Flammarion Voir et modifier les données sur Wikidata (p. 149-158).

LE SECRET PROFESSIONNEL

Assurément, celui-là avait été aimé…

Il était étendu, déjà rigide, sous les draps blancs dont le haut du corps émergeait, alignant les deux bras sur le linge reversé.

On l’avait revêtu de sa toilette de gala pour cette unique, suprême réception chez la Mort : le rituel habit noir, lustré neuf, aux plis stricts ; le col blanc, la cravate, le plastron, les gants violets pâle, tout de correction irréprochable : le rasoir venait évidemment de passer une fois dernière sur sa figure de mort. — Par les clartés de la literie, l’empois porcelaineux du linge de corps, la matité de cire du visage, se découpait le noir opaque des pilosités, cheveux drus, moustache fournie, sourcils épais se rejoignant comme une large barre tracée à l’encre au-dessus du nez courbé en rostre.

Ce mort avait à peine eu ie temps d’entrevoir sa trente-cinquième année, au plus. Les traits étaient d’une rectangularité classique, antique. Sur sa poitrine, un énorme crucifix étendait ses bras comme pour le préserver, encore et au-delà. Le reste du lit disparaissait sous les monceaux de fleurs frais coupées et la chambre entière était tellement jonchée de fleurs encore, bouquets somptueux et couronnes, que le pied avait peine à trouver place par ces profusions.

Oui, certes, il avait été aimé, adoré de tout ce qui l’entoura ; dès l’antichambre, les deux femmes de service qui, en grand deuil, nous reçurent, s’étaient aussitôt enfuies, étouffées par les larmes. D’autres femmes encore, — une, deux, trois, une famille entière, — toutes uniformément vêtues de longs crêpes, survenaient silencieuses l’une après l’autre, et tous ces yeux sombres, brûlés par les larmes, nous regardaient avec une défiance inquiète, jalouse, haineuse presque, comme si nous étions, nous, pour quelque chose dans cette mort, comme si nous venions leur arracher ce cher mort…

Nous avions eu peine à obtenir dans cette confusion les deux ou trois paroles indispensables, en français : la maison entière était espagnole, ce que nous pûmes au moins supposer à quelques mots étouffés, presque éteints par un pieux respect et sous l’écrasement…

La sœur de charité qui était restée agenouillée au pied du lit se releva enfin et, sans s’être détournée, disparut.

Nous nous mîmes à notre travail…

S’il est un devoir pénible dans la photographie professionnelle, c’est l’obligée soumission à ces appels funéraires — qui ne se remettent pas.
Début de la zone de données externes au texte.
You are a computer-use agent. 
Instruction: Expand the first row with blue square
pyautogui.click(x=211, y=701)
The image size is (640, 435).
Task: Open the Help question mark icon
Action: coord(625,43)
Ce n’est pas seulement de tomber, comme cette fois, au milieu de douleurs contre lesquelles on ne peut rien, — explosions si cruelles parfois, si déchirantes, que bien qu’étrangères, elles arrivent à se faire vôtres sans que vous vous en puissiez défendre ; — c’est aussi de sentir bientôt s’évoquer en soi-même le souvenir des deuils personnels, de retrouver subitement réveillées les anciennes douleurs qui se taisaient, assoupies, — les plaies mal cicatrisées qui se ravivent et se remettent à saigner, lancinantes…

D’autres fois, il est vrai, et combien d’autres fois ! n’avons-nous pas, tout à l’opposé, rencontré sous l’apparat des deuils et les regrets officiels, l’indifférence plus glacée que le cadavre lui-même, l’âpre cupidité, seule fervente après la dépouille de celle ou celui qui vient de tomber, les longues impatiences enfin soulagées, les vils calculs, la fausseté, le bas mensonge si longtemps poursuivis, — dégagés, rénumérés enfin et ayant peine à refouler la joie débordante de la victoire gagnée : — argument saisissant, contre l’héritage.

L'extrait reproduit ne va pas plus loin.